## Work to complete
Reproduce the lines between the one holding "This screenshot has width=1512, height=803." and the one holding "[x=377, y=449]", inclusive, replacing "Delete" with "Remove" and leaving everything else unchanged.

## Items from a data source

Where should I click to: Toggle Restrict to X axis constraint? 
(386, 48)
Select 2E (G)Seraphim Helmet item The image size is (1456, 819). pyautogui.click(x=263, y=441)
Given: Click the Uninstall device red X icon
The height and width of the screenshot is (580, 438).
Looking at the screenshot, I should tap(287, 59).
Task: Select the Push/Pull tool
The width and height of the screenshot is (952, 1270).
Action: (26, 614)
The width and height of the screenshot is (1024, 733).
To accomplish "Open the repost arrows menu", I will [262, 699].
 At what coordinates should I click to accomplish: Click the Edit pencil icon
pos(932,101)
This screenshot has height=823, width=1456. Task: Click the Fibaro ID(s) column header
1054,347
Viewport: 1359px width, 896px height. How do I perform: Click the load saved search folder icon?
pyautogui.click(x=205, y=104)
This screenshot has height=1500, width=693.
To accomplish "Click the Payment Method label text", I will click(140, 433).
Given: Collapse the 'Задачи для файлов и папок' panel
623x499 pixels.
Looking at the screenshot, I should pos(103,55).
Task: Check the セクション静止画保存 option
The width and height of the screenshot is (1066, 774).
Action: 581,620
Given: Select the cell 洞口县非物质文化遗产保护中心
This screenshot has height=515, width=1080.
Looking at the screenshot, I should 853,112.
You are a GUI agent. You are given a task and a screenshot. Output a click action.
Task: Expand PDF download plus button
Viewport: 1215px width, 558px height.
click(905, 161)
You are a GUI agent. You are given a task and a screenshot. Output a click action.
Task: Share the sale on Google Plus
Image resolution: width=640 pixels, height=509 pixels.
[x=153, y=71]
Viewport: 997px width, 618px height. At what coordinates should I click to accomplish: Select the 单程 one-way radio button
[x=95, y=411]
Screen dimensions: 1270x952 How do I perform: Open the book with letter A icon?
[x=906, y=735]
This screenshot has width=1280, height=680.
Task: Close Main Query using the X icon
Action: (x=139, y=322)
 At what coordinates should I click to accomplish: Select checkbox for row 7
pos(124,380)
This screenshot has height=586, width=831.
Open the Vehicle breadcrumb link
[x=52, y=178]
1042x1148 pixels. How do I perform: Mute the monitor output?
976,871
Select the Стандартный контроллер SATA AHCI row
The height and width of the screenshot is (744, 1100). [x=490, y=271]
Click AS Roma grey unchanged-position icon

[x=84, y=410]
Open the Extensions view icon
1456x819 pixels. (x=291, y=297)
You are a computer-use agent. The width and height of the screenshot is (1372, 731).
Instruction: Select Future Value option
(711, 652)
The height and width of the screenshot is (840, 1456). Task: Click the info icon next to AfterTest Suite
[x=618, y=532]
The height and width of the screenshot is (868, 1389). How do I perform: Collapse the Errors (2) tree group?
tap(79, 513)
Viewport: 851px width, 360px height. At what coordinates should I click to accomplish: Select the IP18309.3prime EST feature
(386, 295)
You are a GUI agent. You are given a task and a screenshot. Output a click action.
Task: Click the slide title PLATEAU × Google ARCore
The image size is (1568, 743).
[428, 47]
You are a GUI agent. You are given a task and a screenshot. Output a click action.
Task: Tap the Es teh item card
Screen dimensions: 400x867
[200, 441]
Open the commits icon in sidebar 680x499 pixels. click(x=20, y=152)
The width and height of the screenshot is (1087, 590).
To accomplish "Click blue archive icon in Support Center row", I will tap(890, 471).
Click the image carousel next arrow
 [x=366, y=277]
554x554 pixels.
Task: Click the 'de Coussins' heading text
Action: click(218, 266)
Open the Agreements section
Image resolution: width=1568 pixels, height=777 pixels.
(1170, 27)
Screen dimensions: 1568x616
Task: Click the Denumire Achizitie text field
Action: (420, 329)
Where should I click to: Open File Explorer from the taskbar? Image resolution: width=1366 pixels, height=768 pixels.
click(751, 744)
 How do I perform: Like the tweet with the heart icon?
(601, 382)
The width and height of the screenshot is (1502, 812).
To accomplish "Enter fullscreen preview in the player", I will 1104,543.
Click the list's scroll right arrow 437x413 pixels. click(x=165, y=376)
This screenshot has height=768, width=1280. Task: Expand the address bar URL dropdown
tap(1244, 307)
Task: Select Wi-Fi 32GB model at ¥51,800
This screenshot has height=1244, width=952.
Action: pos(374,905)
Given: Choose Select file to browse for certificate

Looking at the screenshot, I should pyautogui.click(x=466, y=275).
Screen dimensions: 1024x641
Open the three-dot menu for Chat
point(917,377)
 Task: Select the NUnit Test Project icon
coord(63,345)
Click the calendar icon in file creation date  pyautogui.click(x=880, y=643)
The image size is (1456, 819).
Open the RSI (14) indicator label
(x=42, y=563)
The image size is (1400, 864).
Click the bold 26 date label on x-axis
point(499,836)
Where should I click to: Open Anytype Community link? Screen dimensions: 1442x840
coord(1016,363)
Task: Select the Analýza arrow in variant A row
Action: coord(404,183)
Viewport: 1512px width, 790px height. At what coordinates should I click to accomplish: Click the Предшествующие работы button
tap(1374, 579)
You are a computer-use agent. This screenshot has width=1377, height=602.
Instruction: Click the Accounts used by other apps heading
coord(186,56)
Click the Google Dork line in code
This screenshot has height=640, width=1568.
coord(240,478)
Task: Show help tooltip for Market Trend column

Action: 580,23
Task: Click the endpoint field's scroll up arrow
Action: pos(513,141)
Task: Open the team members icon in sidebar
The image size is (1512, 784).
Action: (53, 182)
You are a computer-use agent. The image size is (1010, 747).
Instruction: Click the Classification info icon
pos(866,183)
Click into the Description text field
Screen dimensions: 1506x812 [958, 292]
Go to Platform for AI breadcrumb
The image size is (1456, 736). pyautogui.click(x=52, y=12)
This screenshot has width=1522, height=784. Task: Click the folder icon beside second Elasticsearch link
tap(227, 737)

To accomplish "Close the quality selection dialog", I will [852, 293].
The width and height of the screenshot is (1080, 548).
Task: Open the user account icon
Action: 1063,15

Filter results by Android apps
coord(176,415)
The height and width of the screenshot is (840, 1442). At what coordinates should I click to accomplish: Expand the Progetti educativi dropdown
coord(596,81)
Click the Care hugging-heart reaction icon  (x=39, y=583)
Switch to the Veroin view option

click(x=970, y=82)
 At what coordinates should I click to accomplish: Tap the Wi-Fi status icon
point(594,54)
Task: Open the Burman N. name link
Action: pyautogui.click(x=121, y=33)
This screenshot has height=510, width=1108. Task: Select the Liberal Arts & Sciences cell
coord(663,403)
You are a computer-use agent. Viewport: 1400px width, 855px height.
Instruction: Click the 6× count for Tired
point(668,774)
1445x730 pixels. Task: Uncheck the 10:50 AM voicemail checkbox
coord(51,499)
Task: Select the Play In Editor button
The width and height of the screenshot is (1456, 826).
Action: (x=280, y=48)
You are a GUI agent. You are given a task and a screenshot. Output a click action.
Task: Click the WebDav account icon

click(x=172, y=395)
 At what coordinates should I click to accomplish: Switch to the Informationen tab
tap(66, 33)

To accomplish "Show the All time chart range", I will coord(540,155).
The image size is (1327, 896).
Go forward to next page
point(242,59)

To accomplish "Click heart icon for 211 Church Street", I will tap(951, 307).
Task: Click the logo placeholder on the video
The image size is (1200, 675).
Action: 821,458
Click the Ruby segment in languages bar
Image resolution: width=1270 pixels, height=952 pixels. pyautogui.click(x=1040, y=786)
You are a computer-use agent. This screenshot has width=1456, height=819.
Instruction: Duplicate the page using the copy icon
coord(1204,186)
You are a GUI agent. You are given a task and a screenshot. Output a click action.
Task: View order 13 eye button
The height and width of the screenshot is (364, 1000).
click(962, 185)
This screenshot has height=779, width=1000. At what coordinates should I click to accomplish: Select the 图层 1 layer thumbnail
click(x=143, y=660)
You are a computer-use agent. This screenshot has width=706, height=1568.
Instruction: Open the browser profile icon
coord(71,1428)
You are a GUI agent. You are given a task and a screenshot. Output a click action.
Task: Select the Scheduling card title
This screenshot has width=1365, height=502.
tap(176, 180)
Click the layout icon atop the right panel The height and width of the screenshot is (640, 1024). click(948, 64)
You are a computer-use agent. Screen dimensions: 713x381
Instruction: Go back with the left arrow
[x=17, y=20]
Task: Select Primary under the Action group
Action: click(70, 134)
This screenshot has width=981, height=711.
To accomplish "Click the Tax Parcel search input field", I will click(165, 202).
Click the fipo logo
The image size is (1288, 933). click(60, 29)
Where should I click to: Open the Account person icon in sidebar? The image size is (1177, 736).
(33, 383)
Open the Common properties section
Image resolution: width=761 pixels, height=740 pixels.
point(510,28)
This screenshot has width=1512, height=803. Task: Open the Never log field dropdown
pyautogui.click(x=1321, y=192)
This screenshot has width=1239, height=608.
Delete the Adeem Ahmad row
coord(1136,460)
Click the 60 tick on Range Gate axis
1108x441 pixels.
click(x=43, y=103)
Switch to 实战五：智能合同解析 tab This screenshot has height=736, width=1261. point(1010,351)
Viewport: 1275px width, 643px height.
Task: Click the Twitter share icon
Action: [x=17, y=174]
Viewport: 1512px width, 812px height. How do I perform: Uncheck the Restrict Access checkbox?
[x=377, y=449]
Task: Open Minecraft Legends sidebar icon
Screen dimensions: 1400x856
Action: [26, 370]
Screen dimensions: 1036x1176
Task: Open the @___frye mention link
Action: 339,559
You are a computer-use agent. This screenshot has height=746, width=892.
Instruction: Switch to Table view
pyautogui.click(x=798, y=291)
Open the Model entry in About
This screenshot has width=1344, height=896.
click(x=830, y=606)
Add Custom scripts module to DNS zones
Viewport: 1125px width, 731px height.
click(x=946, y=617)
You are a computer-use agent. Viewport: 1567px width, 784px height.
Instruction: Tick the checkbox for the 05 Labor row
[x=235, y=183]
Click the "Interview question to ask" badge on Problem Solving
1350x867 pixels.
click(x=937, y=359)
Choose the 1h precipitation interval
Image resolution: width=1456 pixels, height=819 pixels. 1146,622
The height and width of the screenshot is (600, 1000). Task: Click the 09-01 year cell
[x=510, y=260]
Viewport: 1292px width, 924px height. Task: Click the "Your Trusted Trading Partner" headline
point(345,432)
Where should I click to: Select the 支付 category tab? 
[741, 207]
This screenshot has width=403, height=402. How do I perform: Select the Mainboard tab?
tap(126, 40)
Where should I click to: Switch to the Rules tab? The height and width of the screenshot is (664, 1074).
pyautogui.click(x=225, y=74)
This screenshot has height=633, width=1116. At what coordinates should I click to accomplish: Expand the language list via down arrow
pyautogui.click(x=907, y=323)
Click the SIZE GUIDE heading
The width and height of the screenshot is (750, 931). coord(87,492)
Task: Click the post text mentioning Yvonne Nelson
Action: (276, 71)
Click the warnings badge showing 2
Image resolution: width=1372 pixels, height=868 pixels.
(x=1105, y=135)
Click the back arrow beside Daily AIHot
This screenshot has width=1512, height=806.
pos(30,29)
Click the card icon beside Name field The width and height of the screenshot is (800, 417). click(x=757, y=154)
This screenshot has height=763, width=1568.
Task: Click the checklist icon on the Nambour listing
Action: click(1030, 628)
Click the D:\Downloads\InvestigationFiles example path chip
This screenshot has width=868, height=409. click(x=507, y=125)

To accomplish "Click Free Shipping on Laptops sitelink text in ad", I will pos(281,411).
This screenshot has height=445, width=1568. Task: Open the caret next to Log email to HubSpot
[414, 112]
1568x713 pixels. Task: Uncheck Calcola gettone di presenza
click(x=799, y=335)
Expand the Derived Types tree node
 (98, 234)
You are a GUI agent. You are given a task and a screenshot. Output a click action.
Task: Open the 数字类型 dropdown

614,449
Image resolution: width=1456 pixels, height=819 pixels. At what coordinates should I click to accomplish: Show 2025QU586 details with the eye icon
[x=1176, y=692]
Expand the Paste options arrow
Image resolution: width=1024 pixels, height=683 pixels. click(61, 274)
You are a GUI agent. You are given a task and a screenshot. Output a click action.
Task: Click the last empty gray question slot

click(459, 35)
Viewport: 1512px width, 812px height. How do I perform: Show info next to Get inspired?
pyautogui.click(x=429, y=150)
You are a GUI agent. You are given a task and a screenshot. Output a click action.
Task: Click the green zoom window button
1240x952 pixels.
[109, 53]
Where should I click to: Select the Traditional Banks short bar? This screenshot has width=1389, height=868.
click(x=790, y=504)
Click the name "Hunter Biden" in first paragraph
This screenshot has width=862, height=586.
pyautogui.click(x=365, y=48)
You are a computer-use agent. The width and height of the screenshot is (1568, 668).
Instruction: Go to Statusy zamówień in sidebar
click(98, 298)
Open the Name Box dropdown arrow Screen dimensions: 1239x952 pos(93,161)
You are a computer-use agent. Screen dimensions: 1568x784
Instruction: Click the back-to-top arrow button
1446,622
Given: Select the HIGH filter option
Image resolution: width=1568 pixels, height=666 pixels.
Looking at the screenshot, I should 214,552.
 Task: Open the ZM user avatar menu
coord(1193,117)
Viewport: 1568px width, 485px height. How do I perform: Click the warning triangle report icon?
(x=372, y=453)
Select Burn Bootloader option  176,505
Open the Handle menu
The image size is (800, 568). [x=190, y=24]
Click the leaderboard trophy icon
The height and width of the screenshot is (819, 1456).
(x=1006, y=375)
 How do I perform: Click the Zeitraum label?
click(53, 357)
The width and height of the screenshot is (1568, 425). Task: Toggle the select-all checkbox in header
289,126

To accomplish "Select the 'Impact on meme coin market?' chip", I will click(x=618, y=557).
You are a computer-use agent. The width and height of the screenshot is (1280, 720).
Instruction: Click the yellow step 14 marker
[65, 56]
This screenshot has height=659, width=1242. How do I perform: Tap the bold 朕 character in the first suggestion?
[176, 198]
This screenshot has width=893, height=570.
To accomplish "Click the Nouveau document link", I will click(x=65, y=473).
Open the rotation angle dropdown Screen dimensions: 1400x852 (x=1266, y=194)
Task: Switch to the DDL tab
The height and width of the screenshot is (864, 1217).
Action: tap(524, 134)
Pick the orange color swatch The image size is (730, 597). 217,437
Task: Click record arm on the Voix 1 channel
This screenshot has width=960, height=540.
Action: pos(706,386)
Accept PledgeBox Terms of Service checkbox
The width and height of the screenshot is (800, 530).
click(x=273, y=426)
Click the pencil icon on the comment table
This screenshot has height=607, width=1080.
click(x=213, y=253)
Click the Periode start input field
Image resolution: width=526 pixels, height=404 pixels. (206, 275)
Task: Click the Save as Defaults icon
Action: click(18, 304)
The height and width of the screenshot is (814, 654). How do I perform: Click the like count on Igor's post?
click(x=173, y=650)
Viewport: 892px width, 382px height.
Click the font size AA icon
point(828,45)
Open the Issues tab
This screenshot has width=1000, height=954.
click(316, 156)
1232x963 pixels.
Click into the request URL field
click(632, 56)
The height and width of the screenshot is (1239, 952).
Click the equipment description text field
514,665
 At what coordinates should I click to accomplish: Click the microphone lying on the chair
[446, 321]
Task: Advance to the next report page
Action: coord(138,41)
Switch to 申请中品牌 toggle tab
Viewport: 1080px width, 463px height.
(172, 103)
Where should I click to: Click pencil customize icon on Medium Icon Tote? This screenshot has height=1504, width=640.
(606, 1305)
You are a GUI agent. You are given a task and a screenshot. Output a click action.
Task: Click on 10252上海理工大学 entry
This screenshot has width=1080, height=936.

## Solution to this task
This screenshot has width=1512, height=803. Task: Open the Never log field dropdown
pyautogui.click(x=1321, y=192)
This screenshot has width=1239, height=608.
Remove the Adeem Ahmad row
coord(1136,460)
Click the 60 tick on Range Gate axis
1108x441 pixels.
click(x=43, y=103)
Switch to 实战五：智能合同解析 tab This screenshot has height=736, width=1261. point(1010,351)
Viewport: 1275px width, 643px height.
Task: Click the Twitter share icon
Action: [x=17, y=174]
Viewport: 1512px width, 812px height. How do I perform: Uncheck the Restrict Access checkbox?
[x=377, y=449]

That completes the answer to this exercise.